Title: Rotor for a rotating electric machine, and rotating electric machine

Description:
The present invention relates to rotor of a rotary electric machine, in particular for a motor vehicle, and to a rotary electric machine equipped with such a rotor. 
     FR2983657A1 discloses a rotor for a rotary electric machine, which is able to interact with a stator of the rotary electric machine and rotates with respect to an axis of rotation, the rotor comprising:
     a body,   permanent magnets, 
   the body comprising a plurality of rotor teeth defining cavities in which the permanent magnets are accommodated, and   each rotor tooth comprising at least one holding part, the holding part comprising a holding portion comprising a holding face against which a radially outermost face of the permanent magnet bears flat.   
   

     This type of rotor has the drawback of generating torque ripples while it is being used in a rotary electric machine. These torque ripples are a source of undesirable noise during operation. This is because this torque ripple creates a vibration commonly referred to as magnetic noise and may also generate noise in the mechanical assemblies rotationally connected directly or indirectly to the rotor, in particular in gears. Moreover, in particular when the electric machine is used as a generator, an undesirable ripple in the current provided by the machine may be generated. 
     The present invention seeks to overcome all or some of these drawbacks. 
     The invention relates to a rotor for a rotary electric machine, which is able to interact with a stator of the rotary electric machine and rotates with respect to an axis of rotation, the rotor comprising:
     a body,   permanent magnets, 
   the body comprising a plurality of rotor teeth defining cavities in which the permanent magnets are accommodated,   each rotor tooth comprising at least one holding part, the holding part comprising: 
   a holding portion comprising a holding face against which a radially outermost face of the permanent magnet bears,   a wing remote from the radially outermost face and in the circumferential continuation of the holding portion.   
   
   

     The use of a wing remote from the radially outermost face of the permanent magnet makes it possible to continue the holding part of the rotor tooth and therefore its circumferential extent for interaction with the stator. A reduction in the torque ripple and therefore in noise is thus possible. Moreover, the use of a remote wing has the effect of reducing the thickness of the wing and therefore its mass. Thus, it is possible to obtain good integrity of the holding part of the rotor tooth under centrifugal effects by virtue of a reduction in the mechanical stresses at the base of the holding part, that is to say in the connecting region between the holding part and the rest of the rotor tooth. A reduction in the mechanical stresses is also obtained through the lack of contact between the permanent magnet and the wing, that is to say at the end part of the holding part. Since the contact between the permanent magnet and the holding part is as close as possible to the base of the holding part, a reduction in the bending moment and therefore in the stresses at the base of the holding part is possible. Since a region of the holding part, corresponding to the wing, is not in contact with the permanent magnet, better channelling of the magnetic flux is rendered possible. It is thus possible to improve the torque of the electric machine in which the rotor can be used. 
     According to an additional feature of the invention, the radially outermost face has a first plane of symmetry parallel to the axis of rotation, and 
     the holding portion has a first end, with a first thickness, on a second plane parallel to the first plane and passing through an end part of the holding face, and the wing extends circumferentially between the first end and a free second end, the second end being at a first distance from the radially outermost face of the permanent magnet,   the first end being at a second distance from the first plane,   the first end and the third end being at a third distance from one another,   the ratio between the third distance and the second distance being between 0.09 and 0.45, in particular between 0.13 and 0.23, and the ratio between the first thickness and the first distance being between 0.04 and 0.86, in particular between 0.07 and 0.17.   

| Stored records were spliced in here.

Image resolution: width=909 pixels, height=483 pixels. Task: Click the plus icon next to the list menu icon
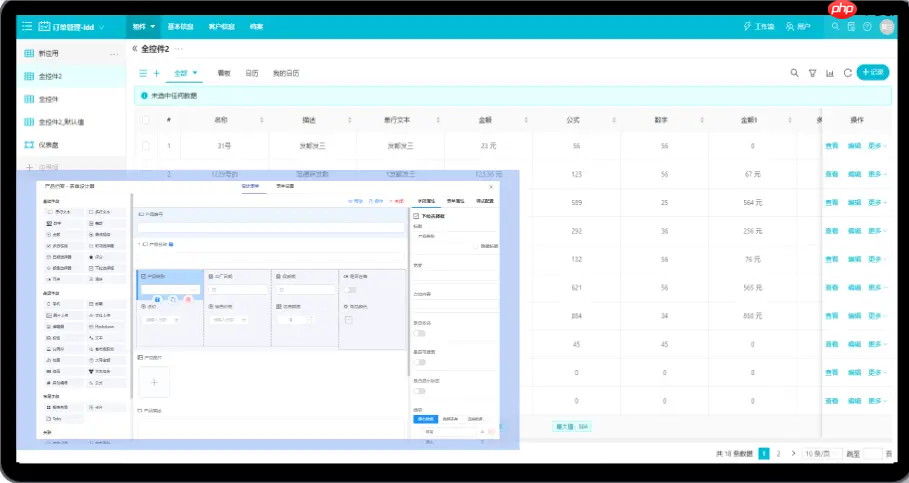[156, 73]
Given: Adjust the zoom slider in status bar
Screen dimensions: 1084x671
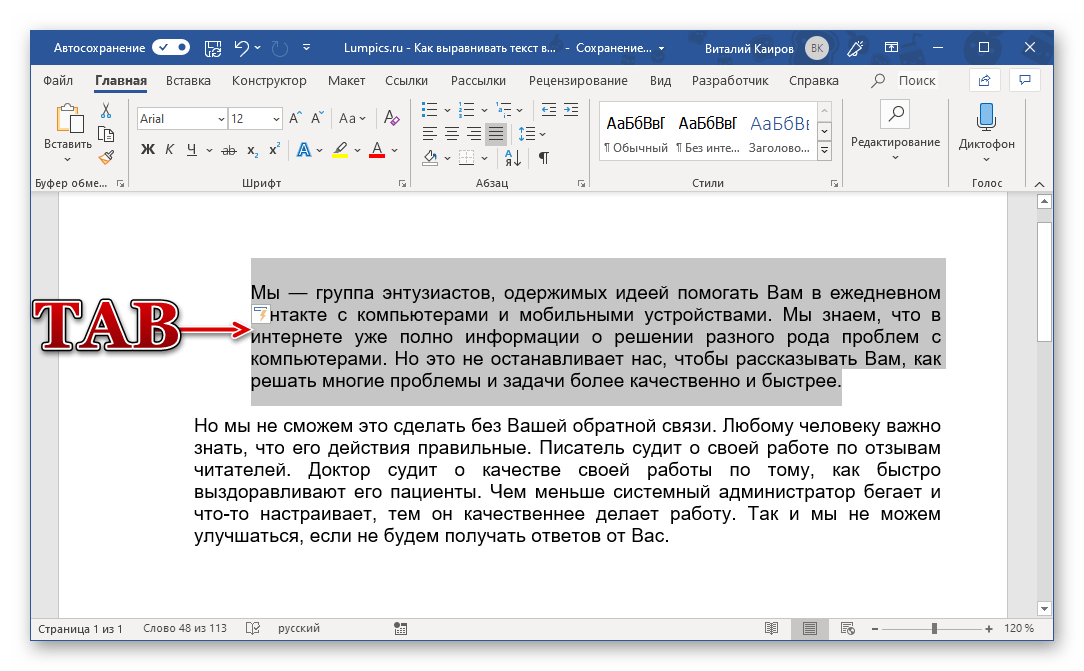Looking at the screenshot, I should tap(934, 629).
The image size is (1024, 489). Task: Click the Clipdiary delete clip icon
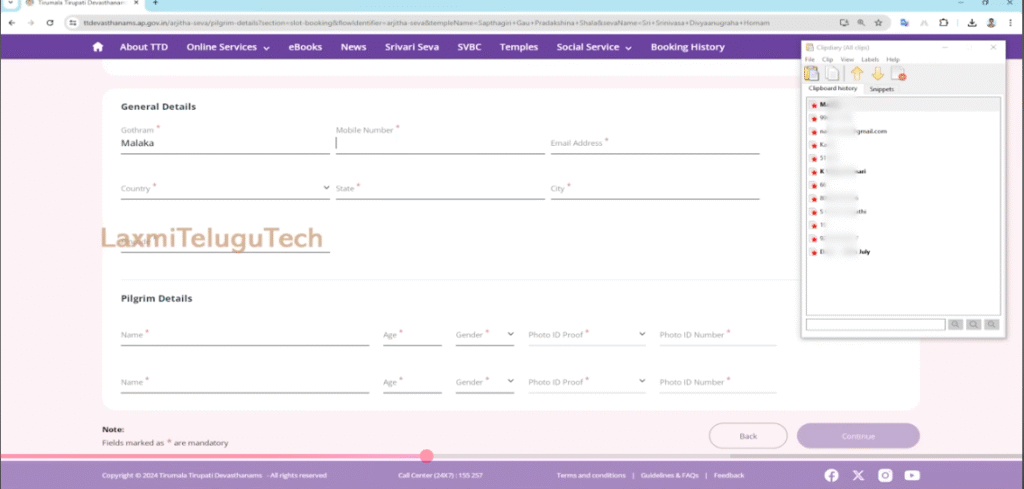click(x=897, y=74)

     Such dimensional ratios make it possible to reduce torque ripples and therefore the noise of the electric machine. 
     According to an additional feature of the invention, the distance of the wing from the radially outermost face of the permanent magnet increases between the first end and the second end. 
     Such a feature makes it possible to improve the magnetic flux in the holding part. Specifically, it makes it possible to limit abrupt variations in thickness in the holding part, which would have the effect of locally causing concentrations of magnetic flux and a reduction in the performance of the machine, and in particular a lowering of the torque of the machine. 
     According to an additional feature of the invention, a radially internal face of the wing is planar and forms an angle with the tangent to the radially outer face of the permanent magnet at the end part of the holding face. 
     Such a wing shape makes it possible to further improve the distribution of the magnetic flux and therefore the performance of the electric machine. 
     According to an additional feature of the invention, each permanent magnet comprises, at a radially outer end, a bearing plate, the radially outermost face of each permanent magnet being formed on the bearing plate. 
     The use of a bearing plate makes it possible, by virtue of the relative flexibility of the bearing plate, to improve the contact between the holding face of the holding portion and the magnetic part of the permanent magnet. 
     According to an additional feature of the invention, each rotor tooth comprises a first holding part and a second holding part. 
     The use of two holding parts per rotor tooth makes it possible to improve the retention of the permanent magnet accommodated between two consecutive rotor teeth. 
     According to an additional feature of the invention, the first holding part and the second holding part are symmetric with respect to the first plane, the first holding part and the second holding part forming part of two consecutive rotor teeth holding one and the same permanent magnet. 
     According to an additional feature of the invention, each of the permanent magnets has the first plane as plane of symmetry. 
     According to an additional feature of the invention, the first plane passes through the axis of rotation. 
     According to an additional feature of the invention, the radially outermost face of the permanent magnet is planar. 
     The invention also relates to a rotary electric machine comprising a rotor as described above. 
     Throughout the preceding text, the rotary electric machine may have a stator having a polyphase electric winding, for example formed by wires or by conducting bars connected to one another. 
     The rotary electric machine may comprise a power electronics component that is able to be connected to the on-board network of a vehicle. This power electronics component comprises for example an inverter/rectifier that allows an on-board network of the vehicle to be charged, or that can be electrically powered by this network, depending on whether the electric machine is operating as a motor or as a generator.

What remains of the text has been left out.